### Exercise inputs ###
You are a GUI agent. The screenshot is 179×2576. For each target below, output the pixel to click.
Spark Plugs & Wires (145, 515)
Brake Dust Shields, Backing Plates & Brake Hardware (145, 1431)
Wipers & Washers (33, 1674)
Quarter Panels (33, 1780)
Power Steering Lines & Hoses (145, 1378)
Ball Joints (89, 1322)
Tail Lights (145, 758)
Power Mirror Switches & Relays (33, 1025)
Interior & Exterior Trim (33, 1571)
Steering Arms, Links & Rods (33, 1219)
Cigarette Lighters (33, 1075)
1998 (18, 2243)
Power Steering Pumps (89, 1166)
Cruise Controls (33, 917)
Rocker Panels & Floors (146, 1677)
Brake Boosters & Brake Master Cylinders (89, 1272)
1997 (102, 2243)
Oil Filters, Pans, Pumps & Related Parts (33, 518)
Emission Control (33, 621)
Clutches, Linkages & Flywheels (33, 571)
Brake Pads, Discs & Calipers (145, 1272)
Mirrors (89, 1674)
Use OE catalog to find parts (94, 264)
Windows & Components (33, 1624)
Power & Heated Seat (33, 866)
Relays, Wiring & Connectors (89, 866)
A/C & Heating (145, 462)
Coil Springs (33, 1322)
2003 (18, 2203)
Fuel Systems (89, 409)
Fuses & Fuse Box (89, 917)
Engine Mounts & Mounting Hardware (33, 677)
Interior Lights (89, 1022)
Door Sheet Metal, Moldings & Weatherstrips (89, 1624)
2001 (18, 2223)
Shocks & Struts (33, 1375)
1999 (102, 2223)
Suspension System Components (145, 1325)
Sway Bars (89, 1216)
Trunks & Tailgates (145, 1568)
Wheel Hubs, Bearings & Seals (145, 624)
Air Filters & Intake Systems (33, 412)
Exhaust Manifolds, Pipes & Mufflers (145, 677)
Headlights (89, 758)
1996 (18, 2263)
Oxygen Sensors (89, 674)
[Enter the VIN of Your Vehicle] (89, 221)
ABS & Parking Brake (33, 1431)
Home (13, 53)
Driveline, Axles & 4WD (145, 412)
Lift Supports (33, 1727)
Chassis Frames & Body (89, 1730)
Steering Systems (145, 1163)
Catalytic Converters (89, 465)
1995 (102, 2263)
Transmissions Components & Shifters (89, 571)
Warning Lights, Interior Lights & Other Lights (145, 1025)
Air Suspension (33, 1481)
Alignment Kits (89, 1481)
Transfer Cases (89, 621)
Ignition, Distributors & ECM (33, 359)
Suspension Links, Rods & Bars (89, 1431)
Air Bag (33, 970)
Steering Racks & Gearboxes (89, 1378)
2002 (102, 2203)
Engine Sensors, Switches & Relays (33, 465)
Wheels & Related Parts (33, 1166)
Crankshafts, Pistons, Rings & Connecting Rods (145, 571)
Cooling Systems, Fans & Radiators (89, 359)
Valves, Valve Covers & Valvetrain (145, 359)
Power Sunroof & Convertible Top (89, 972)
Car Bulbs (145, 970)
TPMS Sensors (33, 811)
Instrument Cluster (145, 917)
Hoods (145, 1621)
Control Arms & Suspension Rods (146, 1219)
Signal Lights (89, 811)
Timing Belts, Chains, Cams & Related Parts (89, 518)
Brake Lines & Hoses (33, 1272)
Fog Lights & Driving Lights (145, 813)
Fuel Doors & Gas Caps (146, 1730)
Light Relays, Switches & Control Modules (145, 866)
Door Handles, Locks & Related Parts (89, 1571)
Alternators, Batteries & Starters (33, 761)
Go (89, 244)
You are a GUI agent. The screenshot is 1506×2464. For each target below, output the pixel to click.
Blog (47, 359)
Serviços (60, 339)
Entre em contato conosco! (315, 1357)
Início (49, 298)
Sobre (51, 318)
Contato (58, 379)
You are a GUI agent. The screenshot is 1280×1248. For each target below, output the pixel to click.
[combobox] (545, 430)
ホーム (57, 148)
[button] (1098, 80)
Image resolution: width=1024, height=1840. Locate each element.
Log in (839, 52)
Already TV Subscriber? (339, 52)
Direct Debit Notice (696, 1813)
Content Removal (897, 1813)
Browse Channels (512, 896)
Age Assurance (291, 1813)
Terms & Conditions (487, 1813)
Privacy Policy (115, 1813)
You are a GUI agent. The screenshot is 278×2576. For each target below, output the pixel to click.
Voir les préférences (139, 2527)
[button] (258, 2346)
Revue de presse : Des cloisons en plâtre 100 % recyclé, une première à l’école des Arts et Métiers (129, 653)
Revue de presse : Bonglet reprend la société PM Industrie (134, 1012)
###
**Exercise**
Look through the entries above. Extract each line with the word "pixel".

**Task solution**
You are a GUI agent. The screenshot is 179×2576. For each target below, output the pixel to click.
You are a GUI agent. The screenshot is 1506×2464. For each target below, output the pixel to click.
You are a GUI agent. The screenshot is 1280×1248. For each target below, output the pixel to click.
You are a GUI agent. The screenshot is 278×2576. For each target below, output the pixel to click.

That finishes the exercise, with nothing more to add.